UK & World News
Pope Asks Non-Catholics To Unite For Peace
The Pope has called on atheists to unite with believers of all religions and work for "a homemade peace" that can spread across the world.
Speaking to about 70,000 people from the central balcony of St Peter's Basilica, Pope Francis also made another appeal for the environment to be saved from "human greed and rapacity".
Celebrating his first Christmas as leader of the 1.2 billion-member Catholic Church, he centred his first "Urbi et Orbi" (to the city and world) message on the theme of peace.
"Peace is a daily commitment. It is a homemade peace," he said.
"I invite even non-believers to desire peace. (Join us) with your desire, a desire that widens the heart. Let us all unite, either with prayer or with desire, but everyone, for peace."
His words came on the same day that bombers targeted Christians in Iraq, with two bomb blasts killing 22 people in the capital, Baghdad.
Pope Francis called for "social harmony in South Sudan, where current tensions have already caused numerous victims and are threatening peaceful coexistence in that young state".
Thousands are believed to have died in violence divided along ethnic lines between the Nuer and Dinka tribes in the country, which seceded from Sudan in 2011 after decades of war.
A similar message calling for an end to conflicts was delivered by the Archbishop of Canterbury, who was also delivering his first Christmas Day address as head of his church.

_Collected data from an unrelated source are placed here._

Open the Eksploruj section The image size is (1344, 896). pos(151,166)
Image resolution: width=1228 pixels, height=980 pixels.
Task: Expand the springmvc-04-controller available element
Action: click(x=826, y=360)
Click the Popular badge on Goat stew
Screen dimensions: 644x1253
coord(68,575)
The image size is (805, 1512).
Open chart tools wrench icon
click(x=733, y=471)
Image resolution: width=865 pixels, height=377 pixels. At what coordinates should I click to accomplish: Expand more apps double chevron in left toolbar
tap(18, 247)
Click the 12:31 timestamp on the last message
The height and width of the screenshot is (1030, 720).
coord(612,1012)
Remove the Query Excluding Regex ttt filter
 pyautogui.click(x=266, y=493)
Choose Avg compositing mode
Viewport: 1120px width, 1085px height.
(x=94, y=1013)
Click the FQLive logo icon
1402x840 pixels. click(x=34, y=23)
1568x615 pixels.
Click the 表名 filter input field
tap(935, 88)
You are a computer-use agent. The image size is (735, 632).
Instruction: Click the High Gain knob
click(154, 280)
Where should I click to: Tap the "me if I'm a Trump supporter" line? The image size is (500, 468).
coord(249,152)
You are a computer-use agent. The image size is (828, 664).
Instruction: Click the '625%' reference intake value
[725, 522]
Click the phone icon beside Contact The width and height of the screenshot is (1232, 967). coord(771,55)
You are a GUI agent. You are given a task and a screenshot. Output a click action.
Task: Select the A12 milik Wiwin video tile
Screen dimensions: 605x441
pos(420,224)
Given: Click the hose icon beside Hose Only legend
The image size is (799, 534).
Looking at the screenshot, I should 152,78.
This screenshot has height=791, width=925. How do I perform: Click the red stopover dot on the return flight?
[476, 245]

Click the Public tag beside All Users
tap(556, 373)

The Pope also called for dialogue to end the conflicts in Syria, Nigeria, Democratic Republic of Congo and Iraq, and prayed for a "favourable outcome" to the peace process between Israelis and Palestinians.
Pilgrims came from all over the world to experience Christmas at the Vatican.
"(He) is bringing a new era into the Church, a Church that is focusing much more on the poor and that is more austere, more lively," said Dolores Di Benedetto, who came from the Pope's homeland, Argentina, to attend Christmas Eve Mass.